Ce printemps n'est pas un printemps comme les autres.
Il n'a cessé de pleuvoir depuis des jours et des jours, des semaines peut-être. La terre est gorgée d'eau. Les rivières débordent. Les maisons sur les rives ont les pieds dans l'eau depuis des semaines.
C'est à désespérer des saisons.
Après l'hiver blanc glacial et lumineux et avant le vert printemps doux et ensoleillé il y a maintenant une sorte de saison où les couleurs, perpétuellement assomées par des précipitations dignes du mois de novembre, tentent désespérément de s'exprimer. C'est le printomne.
Aujourd'hui est une des plus belles journées de ce printemps bizarre : soleil et chaleur mais avec des vents à décorner les boeufs.
Nous sommes lundi. Jour férié. J'ai donné congé à mes élèves (et à moi-même par la même occasion). Un répit fort apprécié dans mon emploi du temps, d'autant plus qu'un maudit rhume m'a sauté dessus il y a deux jours. Un temps bienvenu pour faire une trêve, donc.
Un peu étourdie par deux nuits d'insomnie, je me sentais faible. J'aurais pu choisir de me poser, de ne rien faire. Me soigner, sagement. Patienter, patiemment.

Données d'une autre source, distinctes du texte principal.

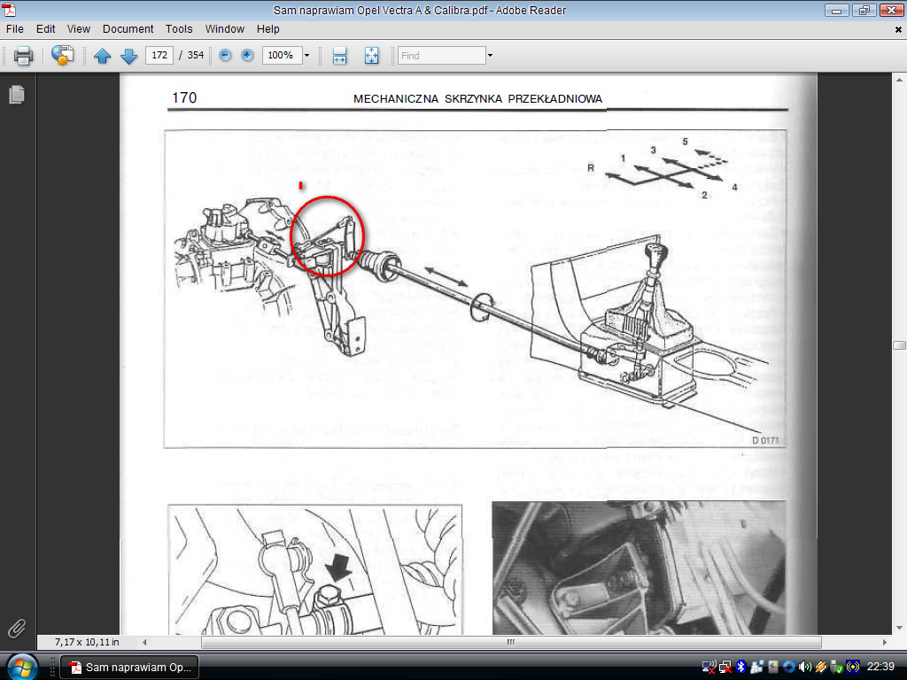Open the collaborate/share globe icon
This screenshot has height=680, width=907.
coord(62,56)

Attendre, passivement. Eh bien non ! J'ai trouvé mieux pour oublier mon rhume : j'ai planté mes légumes !
J'ai ainsi passé l'après-midi au potager. Faut croire que j'aime ça porter des sacs de terreau, pousser les brouettes, triturer la terre humide, faire des dizaines d'allers-retours d'un bout à l'autre du jardin pour rassembler les outils éparpillés... Ce soir, je suis vanée. Épuisée. Saoûlée par le vent. Vidée, simplement.
Parfois, on fait des choses qu'on croyait ne pas avoir l'énergie de faire. On puise dans ses réserves. Mais pourquoi ? Pour la fierté des légumes ? Pour changer le mal de place ?
Ce soir, je dormirai comme un bébé, pendant que carottes, radis, tomates, poivrons, courgettes et autres courges s'enracineront en silence.